A Ética, também chamada de "filosofia da moral", faz o estudo geral, nos campos econômico, político, psicossocial, científico-tecnológico e militar, sobre o que é bom ou mau, correto ou incorreto, justo ou injusto, adequado ou inadequado. O estudo ético justifica, ou não, as regras propostas pela Moral e pelo Direito. Entretanto, é diferente de ambos, porque não cria novas regras. O que caracteriza a Ética é, basicamente, a reflexão sobre as ações humanas, no que concerne aos fundamentos da vida moral, em todos os campos acima mencionados.

Por sua vez, a Moral pode ser definida como um conjunto de regras ou normas, que já passaram por um processo ético de depuração e que determinam o comportamento do indivíduo em uma dada sociedade. Estas normas – externas - geralmente antecedem o indivíduo. Este, ao nascer ou ao ingressar em uma instituição, já se encontra limitado por um conjunto de regras de comportamento que a sociedade espera que sejam respeitadas.

A Moral diz respeito aos costumes, princípios, códigos e normas que tentam regulamentar a maneira de agir das pessoas sob o ponto de vista do que é bom ou mau. Portanto, a questão básica da moralidade é saber diferenciar o bem do mal. A Moral responde à pergunta: o que posso e o que não posso fazer?

Cinco aspectos devem ser observados:

- As regras estabelecidas pela Moral podem variar no tempo e nas sociedades. Exemplos: a escravidão, aceita até um determinado momento da civilização ocidental, hoje, é considerada abominável; e a poligamia, permitida no islamismo, é reprovada no cristianismo. Entretanto, como a humanidade não pode, a cada geração, reinventar a roda, pois, se assim fosse, não haveria progresso, do mesmo modo, se a todo momento for necessário discutir e refazer normas já consagradas, o ser humano nunca conseguiria elevar seu nível moral e estaríamos regredindo a cada minuto, até voltarmos aos padrões dos homens das cavernas.

- A Moral não é um simples catálogo de proibições, porque não é negativista, mas construtiva, uma vez que orienta o homem, que tem livre arbítrio na escolha de seu próprio destino.

- A norma moral tem caráter coletivo e expressa o que está enraizado na tradição ou foi recentemente estabelecido pela sociedade, mas só tem valor real se for aceita em termos pessoais, isto é, se for internalizada e praticada pelo indivíduo.
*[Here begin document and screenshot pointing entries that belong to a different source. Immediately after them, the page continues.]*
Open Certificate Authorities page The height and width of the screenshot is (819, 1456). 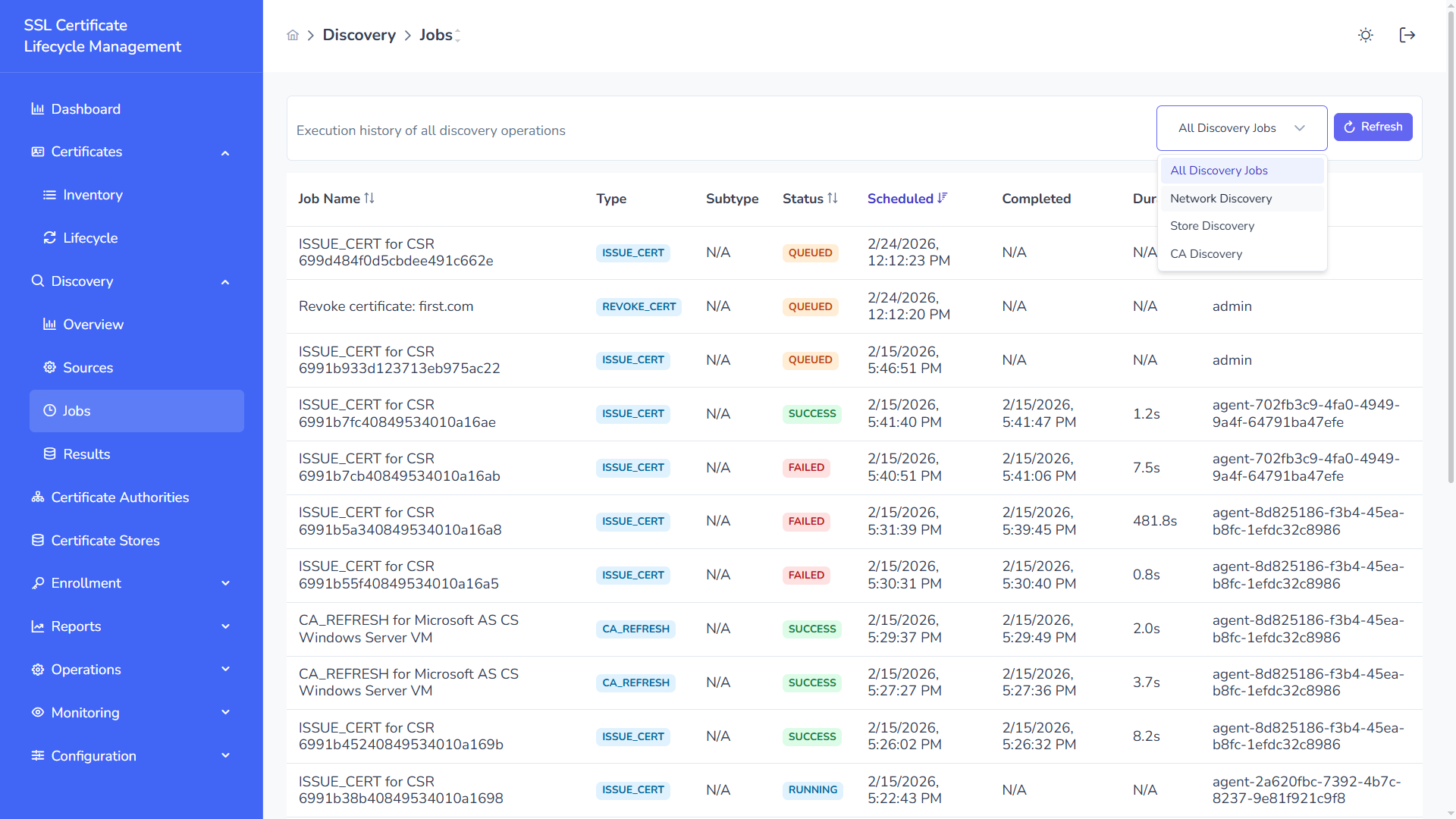click(x=120, y=497)
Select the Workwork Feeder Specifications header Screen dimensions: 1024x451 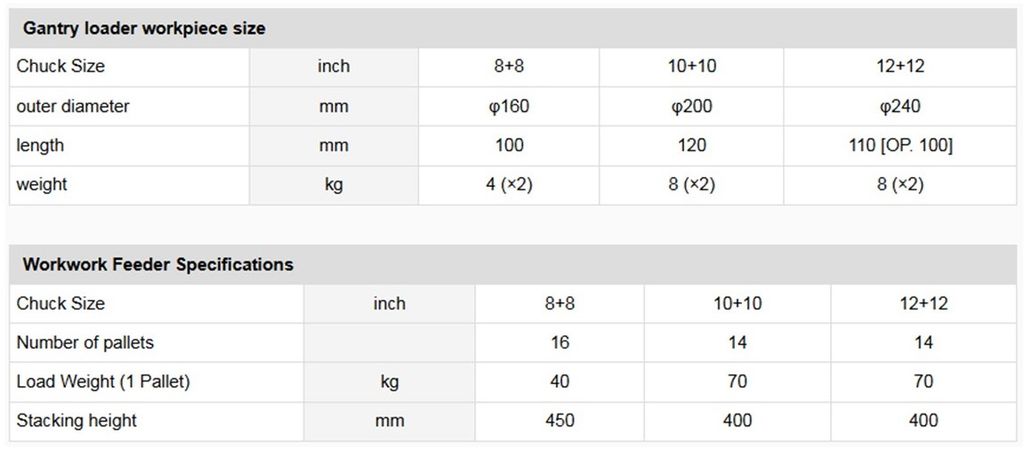(158, 265)
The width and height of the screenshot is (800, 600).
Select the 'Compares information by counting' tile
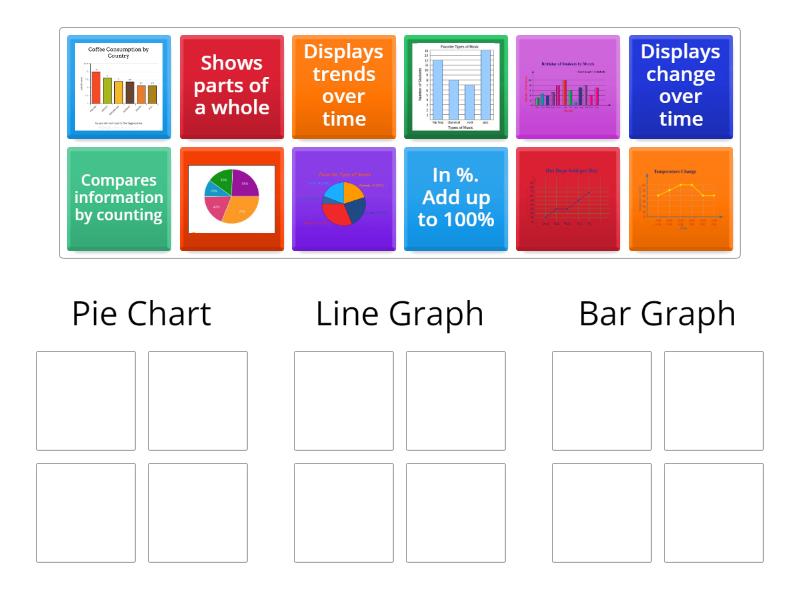(119, 199)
Portanto, quando se educa a juventude, não basta pregar uma relação de normas para o bom convívio social. É preciso que o educador explique, acredite e pratique o que fala, tornando-se exemplo vivo daquilo que prega. O ato moral é complexo. O ideal é que seja livre, consciente e intencional, porque diz respeito à responsabilidade do indivíduo com a sociedade.

- Para ser respeitado, aquele que exerce função de comando, chefia ou direção, em qualquer nível, terá que pautar sua vida por padrões morais aceitos pelo grupo no qual está integrado, cabendo a ele transmitir aos subordinados os princípios morais da instituição ou do grupo social a que pertence. De outro modo, não obterá a confiança do grupo, não terá credibilidade e, muito menos, virá a liderá-lo.

- É difícil estabelecer, a priori, um código de conduta para todas as situações da vida. Por isto, estando na dúvida sobre o que fazer (dúvida ética), é conveniente lembrar a Regra de Ouro - também chamada de Princípio da Reciprocidade -, que pode ser expressa da seguinte forma:

"Trate os outros como você gostaria de ser tratado e só faça aquilo que você gostaria de ver os outros fazerem."